Heirloom seeds are one of the hottest trends going today in the food business, and Stewart also shared insights from her new book, One Pot, which features recipes that can be made with many flavorful ingredients that can be added to one pot on the stove. “Simple recipes like that do get a tremendous amount of attention today,” she says.
Another who embraced the virtues of simplicity was Arianna Huffington, chairman of the Huffington Post Media Group, who discussed tactics to thrive in our “brave new world” of 24/7 electronic media consumption. She shared her own personal comeback story after collapsing from burnout eight years ago.
Technology, she says, “has become deliberately addictive. We are always in a state of breathlessness like we are taking a final exam. But when we put technology in its place, and become masters of technology, and not the slave, then we can be truly valuable.” She discussed the importance of eight hours of sleep to the productivity of employees and the need for electronic devices to be turned on and turned off. Nap rooms and meditation classes are part of the new norm at Huffington Post.

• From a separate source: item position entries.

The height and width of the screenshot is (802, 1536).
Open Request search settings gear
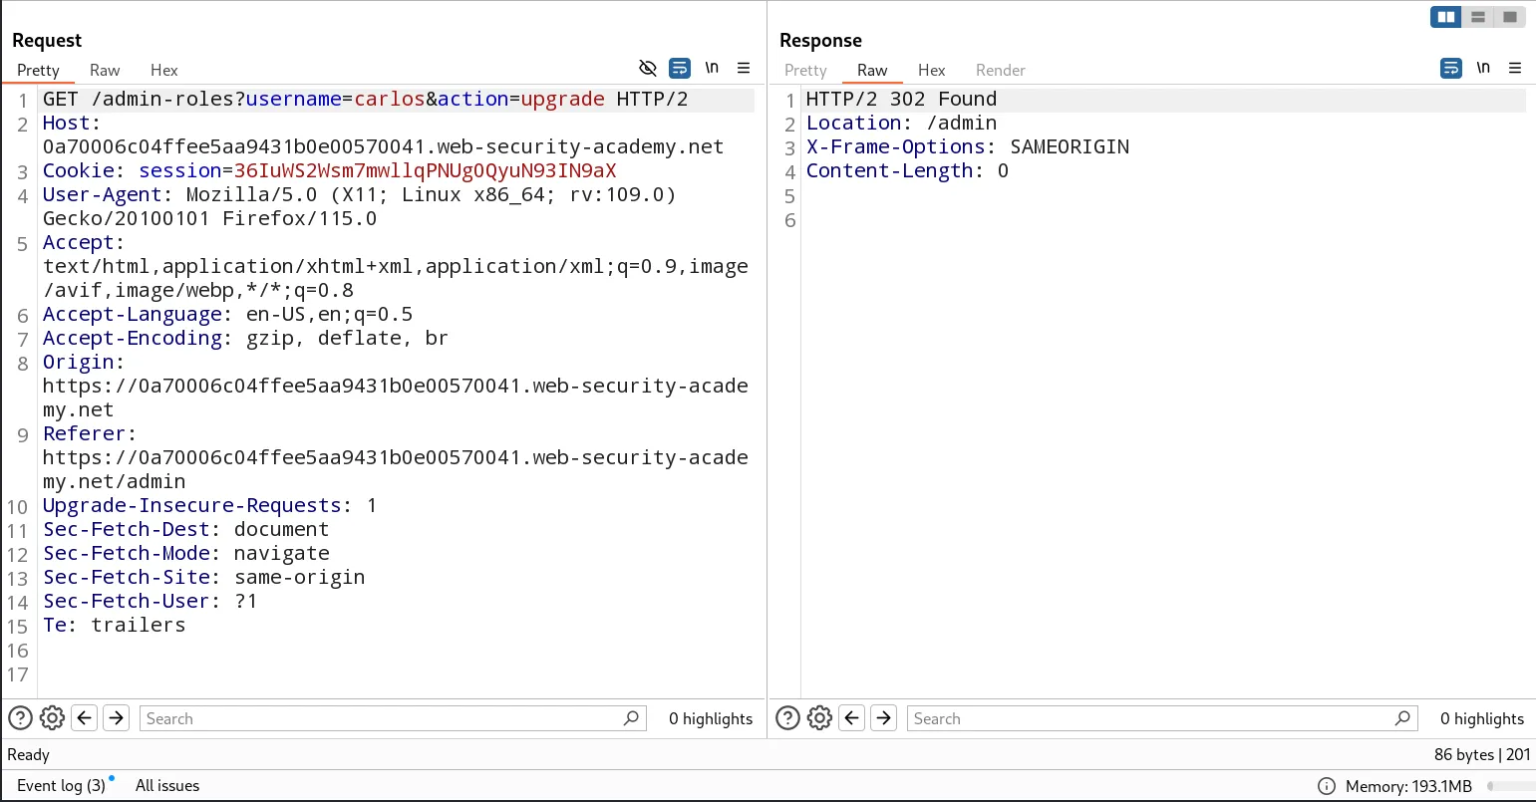(x=52, y=718)
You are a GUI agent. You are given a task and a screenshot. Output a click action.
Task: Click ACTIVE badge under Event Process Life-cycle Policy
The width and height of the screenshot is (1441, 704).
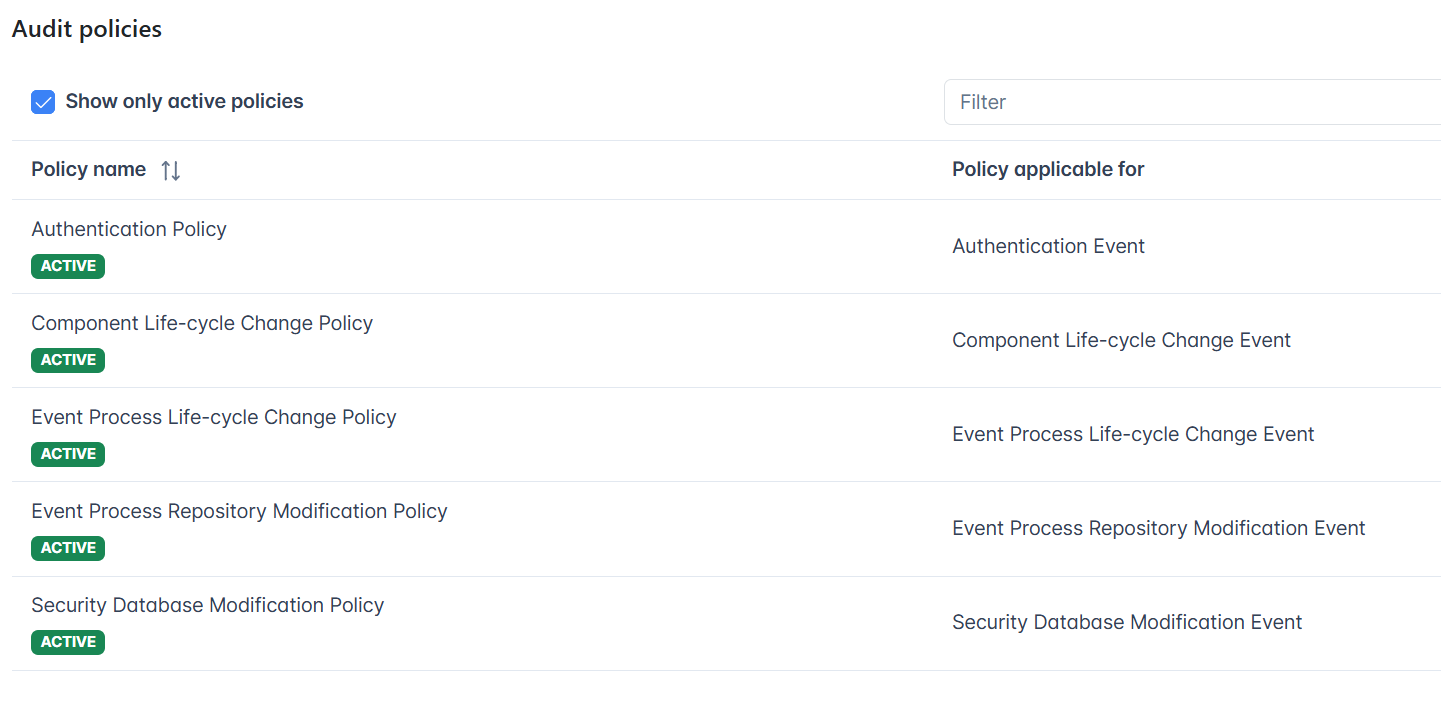pos(68,454)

Meetings at the Huffington Post are now “device free,” and her organization has implemented a no-email policy for workers during their vacation time. An out-of-office assistant electronically informs the sender that the person they are trying to contact is on vacation and that another person (specified in the email) can be reached for immediate help. The message also prompts the sender to please email the person again once they have returned from vacation. Then the email message automatically deletes itself. “Everybody needs predictable time off,” Huffington says. “Yes, somebody has to be on all the time, it’s just not going to be the same person.”
“We need to re-invent the workplace because the current situation is not working,” she says.
Huffington prescribes a dose of a well-being, wisdom, wonder and giving for excelling in this new age. “If we’re lucky we have 30,000 days to play the game of life. When we become present in the moment, that’s when we become really happy.”